Case Study
The Background
Southern Water previously relied on static Hi-Hi alarms to monitor its pump stations. During periods of heavy rainfall, these alarms would trigger, offering little clarity on which sites genuinely required attention.
As a result, many alerts were routinely “paused”, and critical issues often went undetected until pumps had already failed. This led to reactive callouts, often out of hours, and significant operational disruption.
Operations teams were often overwhelmed and felt unable to tell which alerts required responses.
The Solution
StormHarvester’s Pump Station Alerting was deployed to provide Southern Water with real-time, AI-drive insights into pump performance.
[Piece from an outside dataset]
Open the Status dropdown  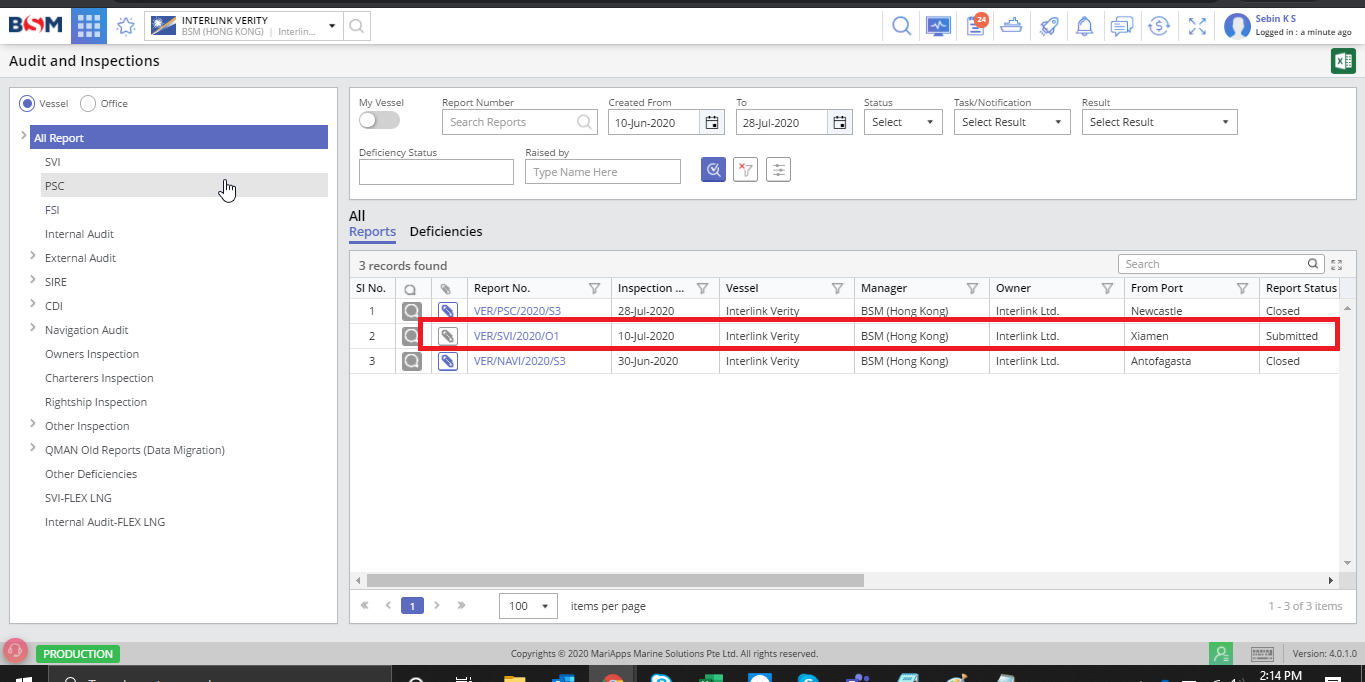(902, 122)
The system analyses pump start/stops, wet well levels, and performance trends – correlating them with live weather conditions to detect anomalies before failure occurs.
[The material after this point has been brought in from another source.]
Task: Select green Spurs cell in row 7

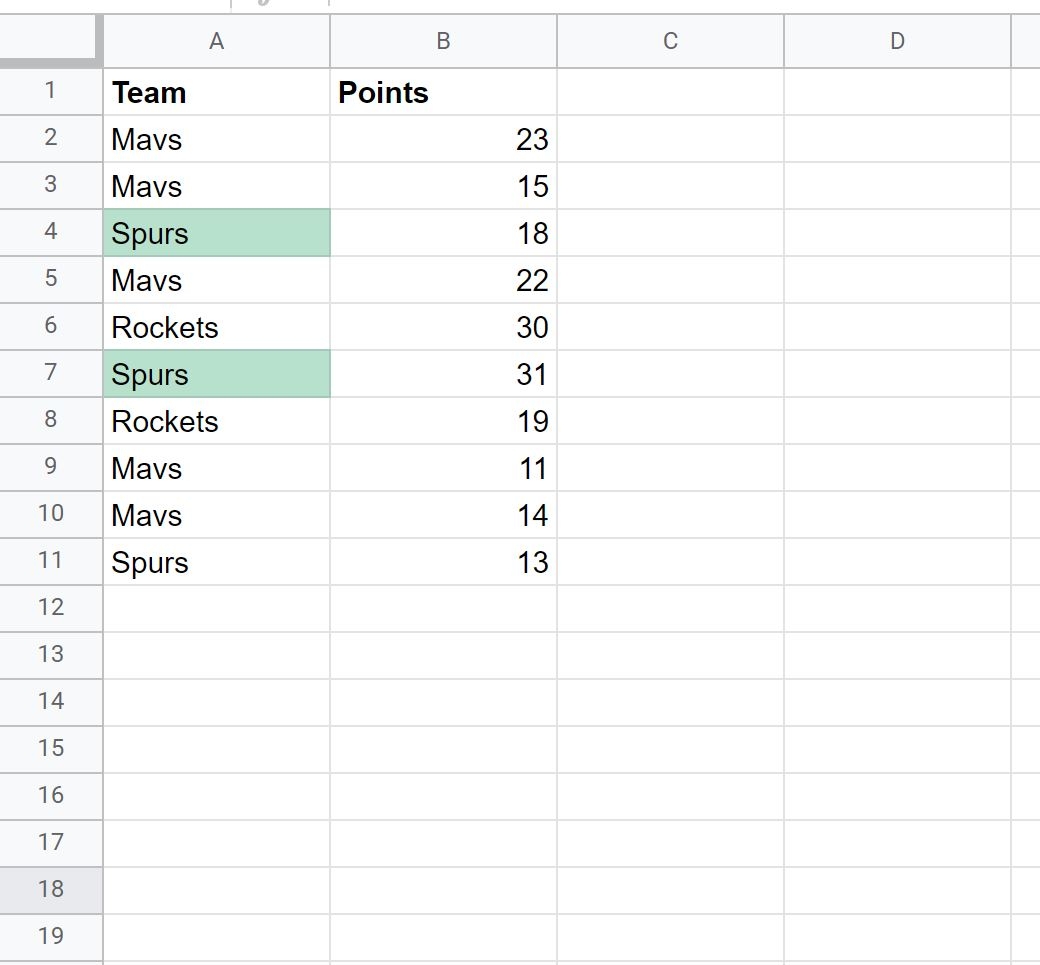Action: [216, 374]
Descriptive alerts provide actionable insights to issues occurring at pump stations:
Run time longer Run time shorter
Wet well low Pumps long off
Pump possibly ineffective Level high with no pumps active
KEY BENEFITS
Optimise Assets
Maintaining a consistent performance reduces energy and maintenance costs.
Target Callouts
Send crews exactly where they’re needed, cutting response times and eliminating guesswork.
Safeguard Environment
Early detection prevents pollution incidents and helps to maintain regulatory compliance.
The Deployment
The rollout began in Kent, followed by Hampshire and Sussex, with thousands of pump stations onboarded weekly.
Sites became alert-active within 2 weeks from instructions to proceed.
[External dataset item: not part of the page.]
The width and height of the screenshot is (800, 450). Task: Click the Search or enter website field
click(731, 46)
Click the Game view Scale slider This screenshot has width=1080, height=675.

Sites with metadata amendments followed shortly afterwards.
The StormHarvester team held daily touchpoint meetings for the first 4 weeks to embed the technology effectively into the utility operations team, before moving to weekly check-ins.
The Outcome
The implementation enabled Southern Water to transition from reactive to proactive operations. Alerts were more trusted, more actionable, and often resolved during normal working hours rather than out of hours as the machine learning based dynamic alerts detected early signs of impending pump station failure taking account of ambient weather conditions.
Faults were identified early and rectified quickly, including:
- Pump blocked/restricted
- Worn/incorrect impellor or wear plate
- Pump not seated correctly
- Wet well build-up
- Recirculation due to NRV passing
- Pump tripped fuse
- Air valves functioning incorrectly
- Pump control philosophy amended/changed
- Level control fault
- Snoring pumps due to low wet well levels
- Burst rising /pumped mains
Operators gained confidence in the system and began using the pump station visualisation tools for real-time situational awareness across the network. The alert hit rate increased to 88% following the resolution of data issues and adjustment of thresholds.